Detailed Description
In order to make the objects, technical solutions and advantages of the embodiments of the present invention clearer, the following will clearly and completely describe the technical solutions in the embodiments of the present invention, and it is obvious that the described embodiments are some embodiments of the present invention, but not all embodiments. All other embodiments, which can be derived by a person skilled in the art from the embodiments of the present invention without inventive step, are within the scope of the present invention.

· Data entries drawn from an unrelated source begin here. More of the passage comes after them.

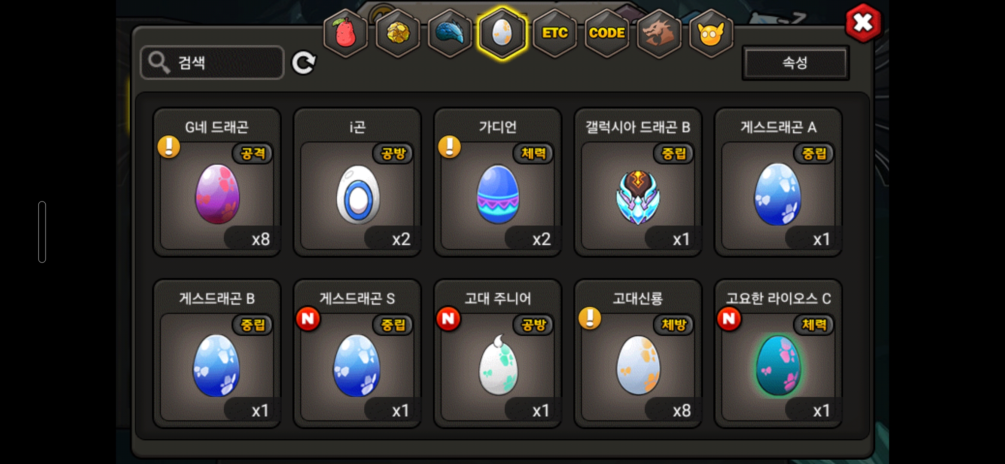Open the 속성 attribute filter button
Screen dimensions: 1005x464
click(x=795, y=63)
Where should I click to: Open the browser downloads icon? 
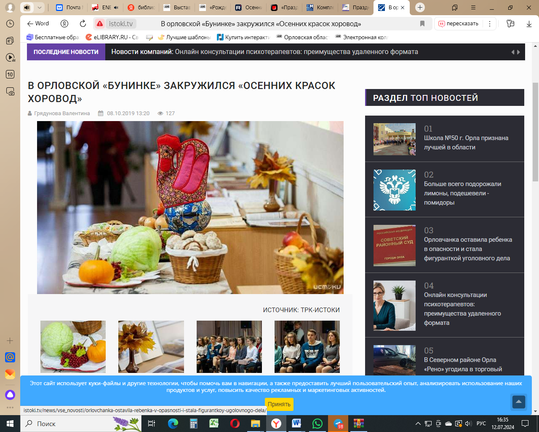(x=529, y=24)
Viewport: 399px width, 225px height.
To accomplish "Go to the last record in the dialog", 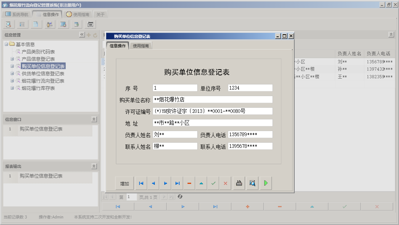I will point(177,183).
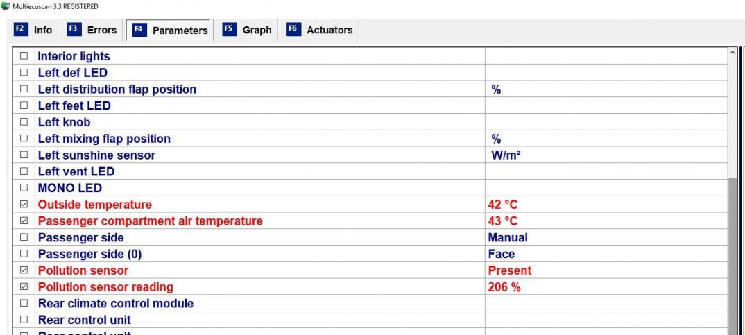The height and width of the screenshot is (335, 745).
Task: Open the Actuators tab
Action: [320, 30]
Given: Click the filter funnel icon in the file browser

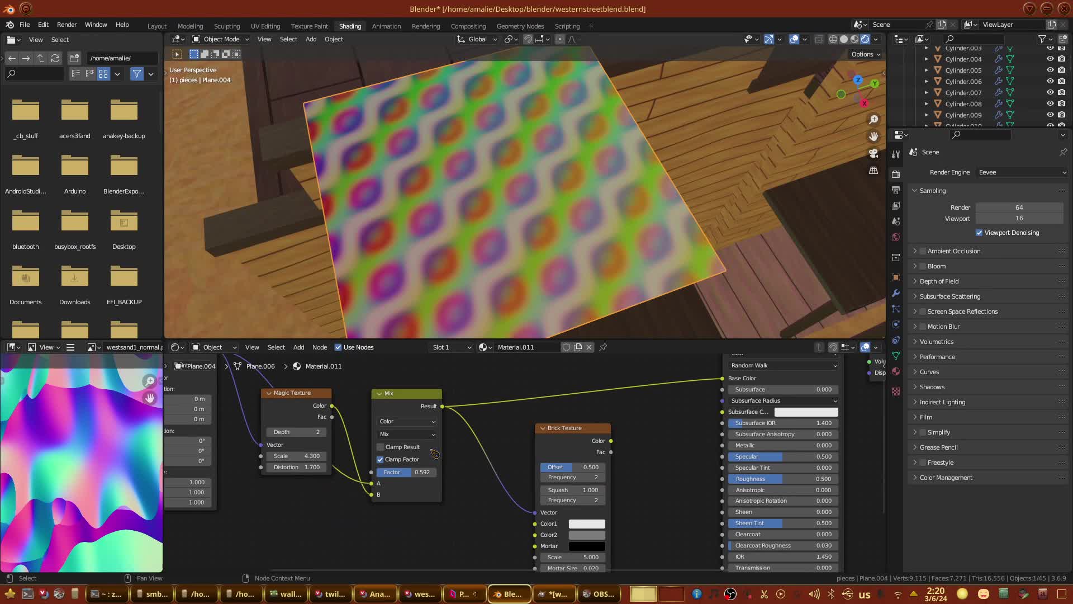Looking at the screenshot, I should pos(136,74).
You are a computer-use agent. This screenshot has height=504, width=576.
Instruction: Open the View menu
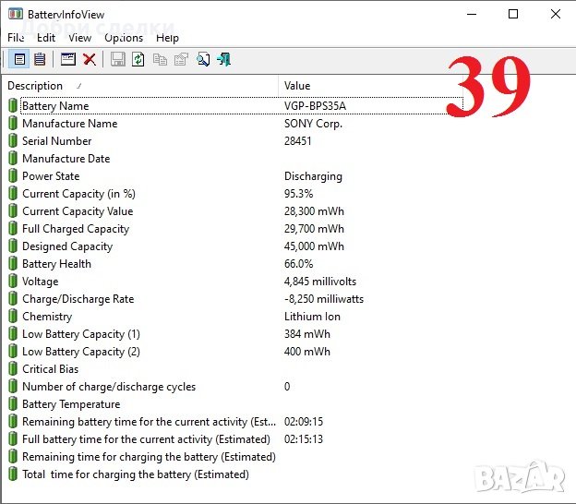(x=79, y=38)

The method for determining the blood lipid profile associated with insulin resistance according to the preferred embodiment of the present invention, as shown in fig. 1, comprises the following steps:
s01: determining insulin resistance in a range of biological systems;
s02: determining one or more blood lipid profiles of a series of biological system samples;
s03: determining a correlation of insulin resistance to one or more blood lipid profiles using multivariate analysis;
s04: selecting a correlation between insulin resistance and one or more blood lipids;
the invention provides a method for determining the correlation between one or more blood lipid spectrums of a biological system and the insulin resistance of the biological system by a multivariate analysis method, the insulin resistance of the biological system can be determined according to the detection condition of blood lipid in practical application according to the correlation, the determination can be carried out before the disease develops to an irreversible stage, the prevention effect is achieved, and the method is simple and low in cost
The screening method is suitable for screening general healthy people, people with one or more symptoms of metabolic syndrome, high-incidence people of metabolic syndrome or any related diseases, and particularly has remarkable effects in aspects such as impaired glucose tolerance test, fasting blood glucose level test and the like;
wherein the biological system may be a number of different biological systems or a number of different conditions of a particular biological system; the series of biological systems preferably comprises at least two biological systems or at least two different conditions of one biological system, preferably the number of biological systems is between 5 and 100.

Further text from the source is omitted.